Prompt 1 |
Decide whether each statement below agrees with the passage on passive pleasures, answering yes or no and quoting the deciding words from the passage. (a) Passive pleasures tend to lessen the more they are repeated. (b) Modern life has made flow-producing activities easier to access than passive pleasure. (c) People who rely mainly on passive pleasures for leisure report higher life satisfaction.
Prompt 2 |
Reproduce the part of the passage on passive pleasures starting at "Passive pleasures typically" and ending at "the same reward.".

Passage given |

§ §

Passive pleasures typically require no challenge, no skill development, no sense of accomplishment. The person is not absorbed in the activity; part of their mind remains engaged in self-monitoring and internal commentary. The pleasure is often tinged with a sense of time-wasting, of “I should be doing something more meaningful.” And crucially, the pleasure tends to adapt and diminish with repetition. The more you do it, the less satisfying it becomes, leading to escalating consumption in search of the same reward.
Csikszentmihalyi’s research suggests that people who rely primarily on passive pleasures for leisure report lower life satisfaction than those who engage in flow-producing activities. Yet modern life has been engineered to make passive pleasure more accessible than ever. Streaming services provide infinite content designed to keep us watching. Social media platforms use sophisticated algorithms to trigger compulsive engagement. Ultra-processed foods activate the brain’s reward system more powerfully than whole foods. The architecture of modern leisure often makes flow-producing activities harder to access than passive consumption.

§ §

Data extract |

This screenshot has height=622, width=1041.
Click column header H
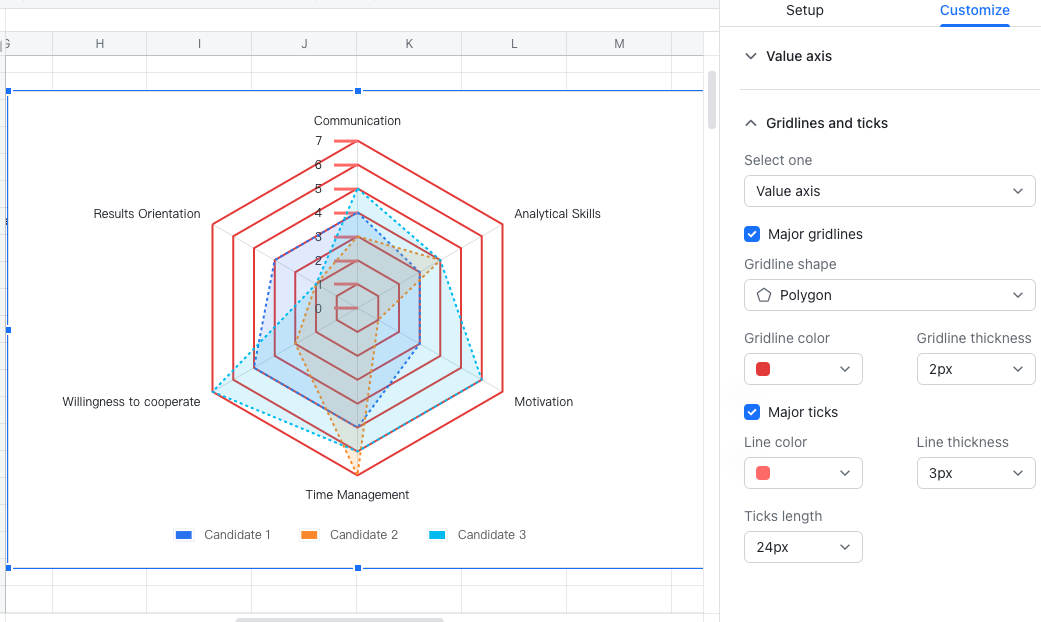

§ §

Full answer 1 |
(a) Yes: "the pleasure tends to adapt and diminish with repetition"
(b) No: "Yet modern life has been engineered to make passive pleasure more accessible than ever."
(c) No: "report lower life satisfaction than those who engage in flow-producing activities"

Full answer 2 |
Passive pleasures typically require no challenge, no skill development, no sense of accomplishment. The person is not absorbed in the activity; part of their mind remains engaged in self-monitoring and internal commentary. The pleasure is often tinged with a sense of time-wasting, of “I should be doing something more meaningful.” And crucially, the pleasure tends to adapt and diminish with repetition. The more you do it, the less satisfying it becomes, leading to escalating consumption in search of the same reward.